> [Exercise aim] Would you please output the lines from the one holding "Task: Toggle the 3D filter in library" to the end of the entries, exactly and with no others?

> [Entries provided]
============================================================

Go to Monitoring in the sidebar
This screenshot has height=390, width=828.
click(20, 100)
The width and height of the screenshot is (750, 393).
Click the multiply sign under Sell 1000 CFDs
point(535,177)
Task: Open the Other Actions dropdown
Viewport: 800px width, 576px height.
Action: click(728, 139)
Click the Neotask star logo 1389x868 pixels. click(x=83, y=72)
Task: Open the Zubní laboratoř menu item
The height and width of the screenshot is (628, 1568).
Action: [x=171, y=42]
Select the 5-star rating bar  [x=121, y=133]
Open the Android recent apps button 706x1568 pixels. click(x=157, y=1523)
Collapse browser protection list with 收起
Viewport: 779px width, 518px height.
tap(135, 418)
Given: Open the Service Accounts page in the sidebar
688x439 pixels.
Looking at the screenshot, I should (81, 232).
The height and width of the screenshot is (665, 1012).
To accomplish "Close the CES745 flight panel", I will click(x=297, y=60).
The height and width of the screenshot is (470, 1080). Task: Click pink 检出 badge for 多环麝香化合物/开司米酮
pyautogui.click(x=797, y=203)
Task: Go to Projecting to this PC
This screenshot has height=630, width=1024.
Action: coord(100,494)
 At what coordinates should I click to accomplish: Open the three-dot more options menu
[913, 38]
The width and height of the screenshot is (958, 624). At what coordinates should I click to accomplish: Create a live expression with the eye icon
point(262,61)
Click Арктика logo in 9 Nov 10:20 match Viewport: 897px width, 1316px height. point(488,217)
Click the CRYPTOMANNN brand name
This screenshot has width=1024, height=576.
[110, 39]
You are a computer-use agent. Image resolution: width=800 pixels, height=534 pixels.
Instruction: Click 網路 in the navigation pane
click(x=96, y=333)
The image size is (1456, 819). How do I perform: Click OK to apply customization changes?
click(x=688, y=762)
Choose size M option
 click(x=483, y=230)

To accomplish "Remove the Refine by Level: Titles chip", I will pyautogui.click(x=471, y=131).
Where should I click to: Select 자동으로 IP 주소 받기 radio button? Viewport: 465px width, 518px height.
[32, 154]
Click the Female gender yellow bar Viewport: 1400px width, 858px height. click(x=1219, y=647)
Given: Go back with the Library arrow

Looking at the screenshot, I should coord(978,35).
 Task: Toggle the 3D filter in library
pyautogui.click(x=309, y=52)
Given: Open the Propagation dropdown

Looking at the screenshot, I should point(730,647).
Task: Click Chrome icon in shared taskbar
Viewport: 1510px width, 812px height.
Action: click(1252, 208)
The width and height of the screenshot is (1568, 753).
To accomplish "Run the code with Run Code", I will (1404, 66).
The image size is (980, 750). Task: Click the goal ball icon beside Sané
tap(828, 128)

============================================================

> [Result]
 Task: Toggle the 3D filter in library
pyautogui.click(x=309, y=52)
Given: Open the Propagation dropdown

Looking at the screenshot, I should point(730,647).
Task: Click Chrome icon in shared taskbar
Viewport: 1510px width, 812px height.
Action: click(1252, 208)
The width and height of the screenshot is (1568, 753).
To accomplish "Run the code with Run Code", I will (1404, 66).
The image size is (980, 750). Task: Click the goal ball icon beside Sané
tap(828, 128)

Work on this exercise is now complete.